Request Script Prevents SUNWompiat From Propagating to Non-global Zone During Zone Creation (CR 6539860)

When you set up non-global zones in the Solaris OS, the Solaris OS packages propagate from the global zone to the new zones.

However, if you installed Sun HPC ClusterTools software on the system before setting up the zones, SUNWompiat (the Open MPI installer package) does not get propagated to the new non-global zone. It causes the Install_Utilities directory to not be available on non-global zones during new zone creation. This also means that the links to /opt/SUNWhpc do not get propagated to the local zone.

Workaround: There are two workarounds for this issue.

1. From the command line, use the full path to the Sun HPC ClusterTools executable you want to use. For example, you would type /opt/SUNWhpc/HPC7.1/bin/mpirun instead of /opt/SUNWhpc/bin/mpirun.

2. Reinstall Sun HPC ClusterTools 7.1 software in the non-global zone. This process allows you to activate Sun HPC ClusterTools 7.1 software (thus creating the links to the executables) on non-global zones.

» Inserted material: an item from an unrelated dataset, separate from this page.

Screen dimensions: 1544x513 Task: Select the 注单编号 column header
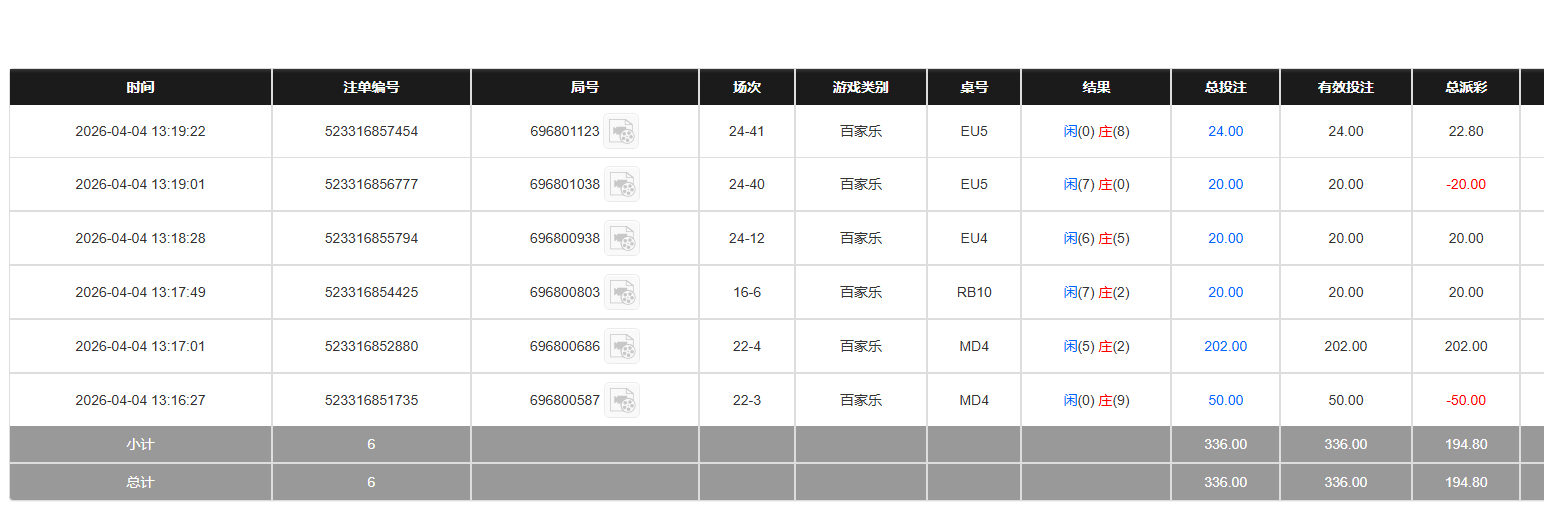371,87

rsh Could Run Out of Sockets When Launching Jobs on a Large Cluster (CR 6541735)



Note - This issue affects both rsh and the Sun Grid Engine program qrsh. qrsh uses rsh to launch jobs.

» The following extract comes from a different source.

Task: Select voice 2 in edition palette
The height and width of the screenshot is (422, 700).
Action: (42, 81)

If you are using rsh or qrsh as the job launcher on a large cluster with hundreds of nodes, rsh might show the following error messages when launching jobs on the remote nodes:


rcmd: socket: Cannot assign requested address
rcmd: socket: Cannot assign requested address
rcmd: socket: Cannot assign requested address
[node0:00749] ERROR: A daemon on node m2187 failed to start as expected.
[node0:00749] ERROR: There may be more information available from
[node0:00749] ERROR: the ’qstat -t’ command on the Grid Engine tasks.
[node0:00749] ERROR: If the problem persists, please restart the
[node0:00749] ERROR: Grid Engine PE job

This indicates that rsh is running out of sockets when launching the job from the head node.

Workarounds:

1. If you are using rsh as your job launcher, use ssh instead. Add the following to your command line:


-mca pls_rsh_agent ssh

2. If you are using Sun Grid Engine as your job launcher, you can modify the Sun Grid Engine configuration to allow Sun Grid Engine to use ssh instead of rsh to launch tasks on the remote nodes. The following web site describes how to perform this workaround:

http://gridengine.sunsource.net/howto/qrsh_qlogin_ssh.html

Note that this workaround does not properly track resource usage.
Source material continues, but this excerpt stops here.